[Information shown — start]
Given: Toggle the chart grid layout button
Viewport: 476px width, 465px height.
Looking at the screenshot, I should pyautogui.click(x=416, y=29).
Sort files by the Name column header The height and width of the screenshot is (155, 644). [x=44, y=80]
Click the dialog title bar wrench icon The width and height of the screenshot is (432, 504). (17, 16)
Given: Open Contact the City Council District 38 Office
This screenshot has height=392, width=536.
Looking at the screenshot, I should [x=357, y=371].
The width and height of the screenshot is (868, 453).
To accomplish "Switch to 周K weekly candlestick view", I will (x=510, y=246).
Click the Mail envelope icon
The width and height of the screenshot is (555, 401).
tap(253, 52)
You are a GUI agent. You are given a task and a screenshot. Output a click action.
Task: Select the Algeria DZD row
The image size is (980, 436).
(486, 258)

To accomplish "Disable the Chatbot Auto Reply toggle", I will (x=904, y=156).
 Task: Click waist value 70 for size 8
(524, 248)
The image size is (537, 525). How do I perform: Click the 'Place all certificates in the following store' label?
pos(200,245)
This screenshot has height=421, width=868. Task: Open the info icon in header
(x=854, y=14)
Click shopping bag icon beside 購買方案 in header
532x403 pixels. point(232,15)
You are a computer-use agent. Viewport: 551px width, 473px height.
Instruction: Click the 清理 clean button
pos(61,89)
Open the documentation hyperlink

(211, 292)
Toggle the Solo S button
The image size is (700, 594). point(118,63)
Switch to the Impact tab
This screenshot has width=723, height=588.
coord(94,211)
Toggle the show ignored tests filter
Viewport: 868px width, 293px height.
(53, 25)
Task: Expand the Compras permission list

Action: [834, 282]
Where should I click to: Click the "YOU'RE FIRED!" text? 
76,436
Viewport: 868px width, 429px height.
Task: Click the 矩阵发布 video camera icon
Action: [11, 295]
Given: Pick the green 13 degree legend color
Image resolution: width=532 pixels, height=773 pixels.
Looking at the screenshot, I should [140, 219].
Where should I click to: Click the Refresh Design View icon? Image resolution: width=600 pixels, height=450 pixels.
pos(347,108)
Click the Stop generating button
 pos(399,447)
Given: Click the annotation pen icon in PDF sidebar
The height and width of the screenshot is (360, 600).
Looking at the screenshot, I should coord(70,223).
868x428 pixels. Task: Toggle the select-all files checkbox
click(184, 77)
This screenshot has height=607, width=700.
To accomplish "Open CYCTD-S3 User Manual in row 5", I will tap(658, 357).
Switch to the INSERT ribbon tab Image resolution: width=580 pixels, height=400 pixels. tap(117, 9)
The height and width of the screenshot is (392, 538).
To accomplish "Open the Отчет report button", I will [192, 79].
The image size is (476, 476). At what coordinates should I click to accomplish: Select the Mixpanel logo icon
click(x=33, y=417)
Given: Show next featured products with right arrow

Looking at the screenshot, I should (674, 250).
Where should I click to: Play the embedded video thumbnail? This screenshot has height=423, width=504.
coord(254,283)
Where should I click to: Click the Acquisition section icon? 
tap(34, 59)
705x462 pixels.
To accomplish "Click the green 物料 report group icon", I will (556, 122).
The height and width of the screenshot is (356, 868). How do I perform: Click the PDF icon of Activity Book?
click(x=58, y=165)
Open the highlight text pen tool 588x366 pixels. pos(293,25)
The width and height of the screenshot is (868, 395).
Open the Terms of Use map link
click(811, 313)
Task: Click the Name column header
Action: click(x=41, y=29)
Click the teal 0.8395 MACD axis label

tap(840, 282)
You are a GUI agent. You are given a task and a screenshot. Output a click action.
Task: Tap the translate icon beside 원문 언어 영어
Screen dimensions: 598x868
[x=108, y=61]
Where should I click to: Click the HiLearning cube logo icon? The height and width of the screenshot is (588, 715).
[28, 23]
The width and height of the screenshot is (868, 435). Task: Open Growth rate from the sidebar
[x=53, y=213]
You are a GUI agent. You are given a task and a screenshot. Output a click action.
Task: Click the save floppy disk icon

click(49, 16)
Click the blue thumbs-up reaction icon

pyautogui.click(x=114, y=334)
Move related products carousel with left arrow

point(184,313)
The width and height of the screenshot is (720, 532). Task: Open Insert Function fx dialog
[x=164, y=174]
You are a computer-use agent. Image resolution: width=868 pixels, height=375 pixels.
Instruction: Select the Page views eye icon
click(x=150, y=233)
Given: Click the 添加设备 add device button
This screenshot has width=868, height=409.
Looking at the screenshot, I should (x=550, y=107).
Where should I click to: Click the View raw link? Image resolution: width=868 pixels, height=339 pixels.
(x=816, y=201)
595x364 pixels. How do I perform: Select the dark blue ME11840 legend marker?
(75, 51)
[Information shown — finish]
The records above are to be output in full and without error.

Reply to the exercise
Given: Toggle the chart grid layout button
Viewport: 476px width, 465px height.
Looking at the screenshot, I should pyautogui.click(x=416, y=29).
Sort files by the Name column header The height and width of the screenshot is (155, 644). [x=44, y=80]
Click the dialog title bar wrench icon The width and height of the screenshot is (432, 504). (17, 16)
Given: Open Contact the City Council District 38 Office
This screenshot has height=392, width=536.
Looking at the screenshot, I should [x=357, y=371].
The width and height of the screenshot is (868, 453).
To accomplish "Switch to 周K weekly candlestick view", I will (x=510, y=246).
Click the Mail envelope icon
The width and height of the screenshot is (555, 401).
tap(253, 52)
You are a GUI agent. You are given a task and a screenshot. Output a click action.
Task: Select the Algeria DZD row
The image size is (980, 436).
(486, 258)

To accomplish "Disable the Chatbot Auto Reply toggle", I will (x=904, y=156).
 Task: Click waist value 70 for size 8
(524, 248)
The image size is (537, 525). How do I perform: Click the 'Place all certificates in the following store' label?
pos(200,245)
This screenshot has height=421, width=868. Task: Open the info icon in header
(x=854, y=14)
Click shopping bag icon beside 購買方案 in header
532x403 pixels. point(232,15)
You are a computer-use agent. Viewport: 551px width, 473px height.
Instruction: Click the 清理 clean button
pos(61,89)
Open the documentation hyperlink

(211, 292)
Toggle the Solo S button
The image size is (700, 594). point(118,63)
Switch to the Impact tab
This screenshot has width=723, height=588.
coord(94,211)
Toggle the show ignored tests filter
Viewport: 868px width, 293px height.
(53, 25)
Task: Expand the Compras permission list

Action: [834, 282]
Where should I click to: Click the "YOU'RE FIRED!" text? 
76,436
Viewport: 868px width, 429px height.
Task: Click the 矩阵发布 video camera icon
Action: [11, 295]
Given: Pick the green 13 degree legend color
Image resolution: width=532 pixels, height=773 pixels.
Looking at the screenshot, I should [140, 219].
Where should I click to: Click the Refresh Design View icon? Image resolution: width=600 pixels, height=450 pixels.
pos(347,108)
Click the Stop generating button
 pos(399,447)
Given: Click the annotation pen icon in PDF sidebar
The height and width of the screenshot is (360, 600).
Looking at the screenshot, I should coord(70,223).
868x428 pixels. Task: Toggle the select-all files checkbox
click(184, 77)
This screenshot has height=607, width=700.
To accomplish "Open CYCTD-S3 User Manual in row 5", I will tap(658, 357).
Switch to the INSERT ribbon tab Image resolution: width=580 pixels, height=400 pixels. tap(117, 9)
The height and width of the screenshot is (392, 538).
To accomplish "Open the Отчет report button", I will [192, 79].
The image size is (476, 476). At what coordinates should I click to accomplish: Select the Mixpanel logo icon
click(x=33, y=417)
Given: Show next featured products with right arrow

Looking at the screenshot, I should (674, 250).
Where should I click to: Play the embedded video thumbnail? This screenshot has height=423, width=504.
coord(254,283)
Where should I click to: Click the Acquisition section icon? 
tap(34, 59)
705x462 pixels.
To accomplish "Click the green 物料 report group icon", I will (556, 122).
The height and width of the screenshot is (356, 868). How do I perform: Click the PDF icon of Activity Book?
click(x=58, y=165)
Open the highlight text pen tool 588x366 pixels. pos(293,25)
The width and height of the screenshot is (868, 395).
Open the Terms of Use map link
click(811, 313)
Task: Click the Name column header
Action: click(x=41, y=29)
Click the teal 0.8395 MACD axis label

tap(840, 282)
You are a GUI agent. You are given a task and a screenshot. Output a click action.
Task: Tap the translate icon beside 원문 언어 영어
Screen dimensions: 598x868
[x=108, y=61]
Where should I click to: Click the HiLearning cube logo icon? The height and width of the screenshot is (588, 715).
[28, 23]
The width and height of the screenshot is (868, 435). Task: Open Growth rate from the sidebar
[x=53, y=213]
You are a GUI agent. You are given a task and a screenshot. Output a click action.
Task: Click the save floppy disk icon

click(49, 16)
Click the blue thumbs-up reaction icon

pyautogui.click(x=114, y=334)
Move related products carousel with left arrow

point(184,313)
The width and height of the screenshot is (720, 532). Task: Open Insert Function fx dialog
[x=164, y=174]
You are a computer-use agent. Image resolution: width=868 pixels, height=375 pixels.
Instruction: Select the Page views eye icon
click(x=150, y=233)
Given: Click the 添加设备 add device button
This screenshot has width=868, height=409.
Looking at the screenshot, I should (x=550, y=107).
Where should I click to: Click the View raw link? Image resolution: width=868 pixels, height=339 pixels.
(x=816, y=201)
595x364 pixels. How do I perform: Select the dark blue ME11840 legend marker?
(75, 51)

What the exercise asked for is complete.